[DATA FOR PROCESSING]:
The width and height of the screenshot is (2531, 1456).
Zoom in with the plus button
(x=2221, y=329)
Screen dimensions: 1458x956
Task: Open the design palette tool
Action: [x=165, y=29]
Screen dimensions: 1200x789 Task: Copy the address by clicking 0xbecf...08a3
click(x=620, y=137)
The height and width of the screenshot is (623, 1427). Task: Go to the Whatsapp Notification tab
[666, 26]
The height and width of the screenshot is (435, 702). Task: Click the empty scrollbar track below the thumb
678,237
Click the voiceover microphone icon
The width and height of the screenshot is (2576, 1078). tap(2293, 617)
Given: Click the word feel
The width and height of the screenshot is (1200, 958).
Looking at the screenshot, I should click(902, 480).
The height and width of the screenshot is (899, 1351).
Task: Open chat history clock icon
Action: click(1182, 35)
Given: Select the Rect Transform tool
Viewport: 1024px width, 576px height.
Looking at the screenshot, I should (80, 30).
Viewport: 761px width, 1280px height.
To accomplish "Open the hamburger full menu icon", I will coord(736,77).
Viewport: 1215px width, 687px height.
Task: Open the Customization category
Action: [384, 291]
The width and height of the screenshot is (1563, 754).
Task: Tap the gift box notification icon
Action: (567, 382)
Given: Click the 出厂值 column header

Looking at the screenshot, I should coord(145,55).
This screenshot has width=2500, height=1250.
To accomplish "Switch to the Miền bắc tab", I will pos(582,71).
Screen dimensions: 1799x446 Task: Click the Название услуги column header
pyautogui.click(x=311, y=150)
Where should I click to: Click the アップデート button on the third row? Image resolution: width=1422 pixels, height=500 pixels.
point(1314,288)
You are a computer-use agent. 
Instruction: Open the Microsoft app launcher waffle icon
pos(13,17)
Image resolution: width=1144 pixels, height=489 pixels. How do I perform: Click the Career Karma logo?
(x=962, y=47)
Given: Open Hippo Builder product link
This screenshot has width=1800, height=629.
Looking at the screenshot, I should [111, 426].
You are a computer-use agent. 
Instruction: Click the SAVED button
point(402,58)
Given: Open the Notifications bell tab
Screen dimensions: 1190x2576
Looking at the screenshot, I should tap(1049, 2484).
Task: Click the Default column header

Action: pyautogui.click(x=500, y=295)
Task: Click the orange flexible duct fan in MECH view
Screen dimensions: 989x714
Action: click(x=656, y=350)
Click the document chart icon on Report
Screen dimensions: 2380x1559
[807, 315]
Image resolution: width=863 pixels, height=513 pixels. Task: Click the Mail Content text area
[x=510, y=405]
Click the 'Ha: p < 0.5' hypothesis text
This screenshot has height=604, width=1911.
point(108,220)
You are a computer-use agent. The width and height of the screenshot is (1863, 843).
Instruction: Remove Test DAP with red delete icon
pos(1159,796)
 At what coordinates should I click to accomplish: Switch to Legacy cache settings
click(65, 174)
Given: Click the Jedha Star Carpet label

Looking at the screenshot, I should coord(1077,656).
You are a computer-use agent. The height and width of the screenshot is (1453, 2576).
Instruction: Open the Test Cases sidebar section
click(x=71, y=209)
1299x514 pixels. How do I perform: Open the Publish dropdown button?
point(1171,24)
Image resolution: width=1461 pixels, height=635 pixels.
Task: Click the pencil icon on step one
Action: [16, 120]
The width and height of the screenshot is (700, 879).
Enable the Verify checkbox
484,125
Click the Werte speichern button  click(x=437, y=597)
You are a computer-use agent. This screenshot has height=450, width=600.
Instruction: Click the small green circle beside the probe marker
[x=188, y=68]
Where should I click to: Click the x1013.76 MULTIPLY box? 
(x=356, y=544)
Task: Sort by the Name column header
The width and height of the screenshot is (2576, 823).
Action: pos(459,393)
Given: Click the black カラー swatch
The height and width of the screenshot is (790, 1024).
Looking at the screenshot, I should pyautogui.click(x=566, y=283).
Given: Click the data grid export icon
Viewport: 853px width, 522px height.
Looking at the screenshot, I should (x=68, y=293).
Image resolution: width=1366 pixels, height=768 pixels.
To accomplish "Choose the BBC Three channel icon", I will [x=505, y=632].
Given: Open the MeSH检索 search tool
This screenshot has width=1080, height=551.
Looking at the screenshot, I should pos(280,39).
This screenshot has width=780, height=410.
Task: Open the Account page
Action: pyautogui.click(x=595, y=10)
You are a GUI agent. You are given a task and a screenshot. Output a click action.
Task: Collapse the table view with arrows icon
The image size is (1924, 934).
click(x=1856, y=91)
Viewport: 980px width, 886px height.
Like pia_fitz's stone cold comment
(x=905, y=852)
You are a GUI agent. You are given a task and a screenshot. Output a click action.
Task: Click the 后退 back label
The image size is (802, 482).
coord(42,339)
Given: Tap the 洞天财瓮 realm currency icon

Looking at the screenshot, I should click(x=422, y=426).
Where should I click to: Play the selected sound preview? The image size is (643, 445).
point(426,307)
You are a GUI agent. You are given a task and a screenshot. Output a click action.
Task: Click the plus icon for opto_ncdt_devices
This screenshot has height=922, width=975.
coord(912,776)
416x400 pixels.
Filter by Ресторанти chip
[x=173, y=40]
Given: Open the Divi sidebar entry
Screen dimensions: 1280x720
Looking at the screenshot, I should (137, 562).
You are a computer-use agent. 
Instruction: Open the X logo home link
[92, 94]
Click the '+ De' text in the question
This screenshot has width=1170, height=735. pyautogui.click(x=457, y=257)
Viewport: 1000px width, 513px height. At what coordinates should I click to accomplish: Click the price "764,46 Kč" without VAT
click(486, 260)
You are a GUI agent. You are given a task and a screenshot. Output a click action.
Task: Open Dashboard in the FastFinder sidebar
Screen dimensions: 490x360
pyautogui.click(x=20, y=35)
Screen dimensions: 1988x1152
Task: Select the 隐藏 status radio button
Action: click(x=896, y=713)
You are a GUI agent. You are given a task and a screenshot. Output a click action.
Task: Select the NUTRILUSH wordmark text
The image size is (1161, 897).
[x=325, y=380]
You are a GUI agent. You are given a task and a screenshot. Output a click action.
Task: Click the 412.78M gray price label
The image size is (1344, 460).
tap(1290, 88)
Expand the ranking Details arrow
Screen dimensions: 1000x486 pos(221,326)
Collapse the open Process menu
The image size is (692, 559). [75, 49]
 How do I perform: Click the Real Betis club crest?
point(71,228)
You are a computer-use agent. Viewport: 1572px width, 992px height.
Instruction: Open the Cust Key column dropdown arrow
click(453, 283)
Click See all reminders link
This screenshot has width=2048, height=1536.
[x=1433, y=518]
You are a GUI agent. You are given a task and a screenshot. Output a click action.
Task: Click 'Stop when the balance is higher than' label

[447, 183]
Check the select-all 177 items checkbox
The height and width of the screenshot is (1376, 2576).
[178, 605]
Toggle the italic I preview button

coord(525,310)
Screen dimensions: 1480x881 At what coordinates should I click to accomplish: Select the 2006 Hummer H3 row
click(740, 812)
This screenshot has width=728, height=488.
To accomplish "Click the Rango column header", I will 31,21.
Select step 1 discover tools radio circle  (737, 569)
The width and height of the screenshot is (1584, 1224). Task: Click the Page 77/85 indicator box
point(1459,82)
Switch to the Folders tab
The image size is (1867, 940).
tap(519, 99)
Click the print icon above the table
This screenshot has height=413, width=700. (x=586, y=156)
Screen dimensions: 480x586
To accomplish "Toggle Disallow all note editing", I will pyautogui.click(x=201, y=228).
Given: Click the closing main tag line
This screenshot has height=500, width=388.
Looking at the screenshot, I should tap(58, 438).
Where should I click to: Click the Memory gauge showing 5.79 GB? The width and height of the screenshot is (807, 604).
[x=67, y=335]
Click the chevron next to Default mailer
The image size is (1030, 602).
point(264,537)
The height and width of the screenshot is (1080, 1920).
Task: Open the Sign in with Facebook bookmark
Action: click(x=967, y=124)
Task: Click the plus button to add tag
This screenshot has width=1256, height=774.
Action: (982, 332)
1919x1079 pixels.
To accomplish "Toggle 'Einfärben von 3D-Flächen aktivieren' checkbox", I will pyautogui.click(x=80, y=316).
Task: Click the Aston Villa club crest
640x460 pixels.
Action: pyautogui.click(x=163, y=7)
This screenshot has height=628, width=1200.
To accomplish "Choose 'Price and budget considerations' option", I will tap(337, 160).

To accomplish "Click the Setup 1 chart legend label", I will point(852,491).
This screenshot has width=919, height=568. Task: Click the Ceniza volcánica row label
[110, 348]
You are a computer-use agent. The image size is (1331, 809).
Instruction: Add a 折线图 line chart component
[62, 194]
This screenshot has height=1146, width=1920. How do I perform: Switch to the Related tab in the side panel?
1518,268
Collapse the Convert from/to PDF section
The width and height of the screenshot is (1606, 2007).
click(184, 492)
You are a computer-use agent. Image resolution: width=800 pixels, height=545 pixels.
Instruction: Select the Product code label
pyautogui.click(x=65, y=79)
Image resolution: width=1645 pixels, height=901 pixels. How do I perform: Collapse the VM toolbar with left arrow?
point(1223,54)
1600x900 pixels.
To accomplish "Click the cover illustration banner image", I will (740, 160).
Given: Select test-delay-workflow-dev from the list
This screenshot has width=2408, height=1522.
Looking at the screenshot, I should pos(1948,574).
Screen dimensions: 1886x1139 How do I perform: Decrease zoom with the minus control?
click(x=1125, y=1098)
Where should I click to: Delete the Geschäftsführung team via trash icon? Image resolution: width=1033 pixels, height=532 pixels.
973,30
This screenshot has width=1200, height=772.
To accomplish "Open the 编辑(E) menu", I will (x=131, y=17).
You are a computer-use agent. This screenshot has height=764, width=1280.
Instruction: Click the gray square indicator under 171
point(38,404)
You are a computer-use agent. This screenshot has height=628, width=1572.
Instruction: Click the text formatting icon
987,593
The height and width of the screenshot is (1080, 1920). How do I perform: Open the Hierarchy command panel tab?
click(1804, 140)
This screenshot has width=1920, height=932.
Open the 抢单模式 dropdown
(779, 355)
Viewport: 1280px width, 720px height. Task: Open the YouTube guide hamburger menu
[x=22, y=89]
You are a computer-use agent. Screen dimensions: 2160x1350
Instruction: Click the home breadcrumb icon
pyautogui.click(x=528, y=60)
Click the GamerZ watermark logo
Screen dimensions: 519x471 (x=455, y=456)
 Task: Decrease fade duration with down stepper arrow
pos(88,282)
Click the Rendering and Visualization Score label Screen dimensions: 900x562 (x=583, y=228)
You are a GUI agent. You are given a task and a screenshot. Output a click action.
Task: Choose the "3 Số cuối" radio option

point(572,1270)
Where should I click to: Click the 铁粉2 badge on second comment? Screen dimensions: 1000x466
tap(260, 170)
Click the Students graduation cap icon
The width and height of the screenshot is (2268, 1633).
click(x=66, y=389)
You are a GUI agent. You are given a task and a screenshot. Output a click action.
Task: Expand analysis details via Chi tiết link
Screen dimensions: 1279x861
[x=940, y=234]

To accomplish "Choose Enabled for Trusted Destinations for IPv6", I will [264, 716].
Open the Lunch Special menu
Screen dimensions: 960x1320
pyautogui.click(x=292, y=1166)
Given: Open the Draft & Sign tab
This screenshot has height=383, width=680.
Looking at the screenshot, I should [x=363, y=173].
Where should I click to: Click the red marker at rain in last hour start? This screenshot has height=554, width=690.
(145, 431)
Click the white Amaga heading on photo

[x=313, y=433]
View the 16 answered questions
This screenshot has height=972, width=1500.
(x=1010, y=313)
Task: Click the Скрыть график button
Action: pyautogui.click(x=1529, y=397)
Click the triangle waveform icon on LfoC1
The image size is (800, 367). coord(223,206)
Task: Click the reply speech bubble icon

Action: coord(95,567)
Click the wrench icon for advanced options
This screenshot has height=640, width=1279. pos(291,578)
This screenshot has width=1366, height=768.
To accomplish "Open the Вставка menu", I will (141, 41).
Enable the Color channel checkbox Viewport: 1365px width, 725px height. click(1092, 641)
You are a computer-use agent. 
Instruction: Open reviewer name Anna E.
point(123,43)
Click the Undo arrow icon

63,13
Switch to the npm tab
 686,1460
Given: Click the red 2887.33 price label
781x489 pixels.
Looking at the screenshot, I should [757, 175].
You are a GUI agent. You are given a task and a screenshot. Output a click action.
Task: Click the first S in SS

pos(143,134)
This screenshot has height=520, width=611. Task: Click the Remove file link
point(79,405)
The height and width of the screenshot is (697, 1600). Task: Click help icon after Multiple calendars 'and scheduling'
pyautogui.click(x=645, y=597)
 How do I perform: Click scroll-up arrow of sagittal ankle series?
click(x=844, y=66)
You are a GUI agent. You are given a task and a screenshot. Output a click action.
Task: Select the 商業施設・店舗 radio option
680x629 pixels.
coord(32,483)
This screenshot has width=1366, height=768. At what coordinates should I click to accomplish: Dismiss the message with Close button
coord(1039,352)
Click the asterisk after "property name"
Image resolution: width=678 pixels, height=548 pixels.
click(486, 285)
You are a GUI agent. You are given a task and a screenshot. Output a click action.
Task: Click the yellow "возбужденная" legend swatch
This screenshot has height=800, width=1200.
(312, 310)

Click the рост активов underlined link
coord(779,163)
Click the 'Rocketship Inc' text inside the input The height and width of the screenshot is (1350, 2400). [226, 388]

[EXERCISE GOAL]: Count the lines of the data above that contain the string "size", and state only that number.

[THE SOLUTION]: 10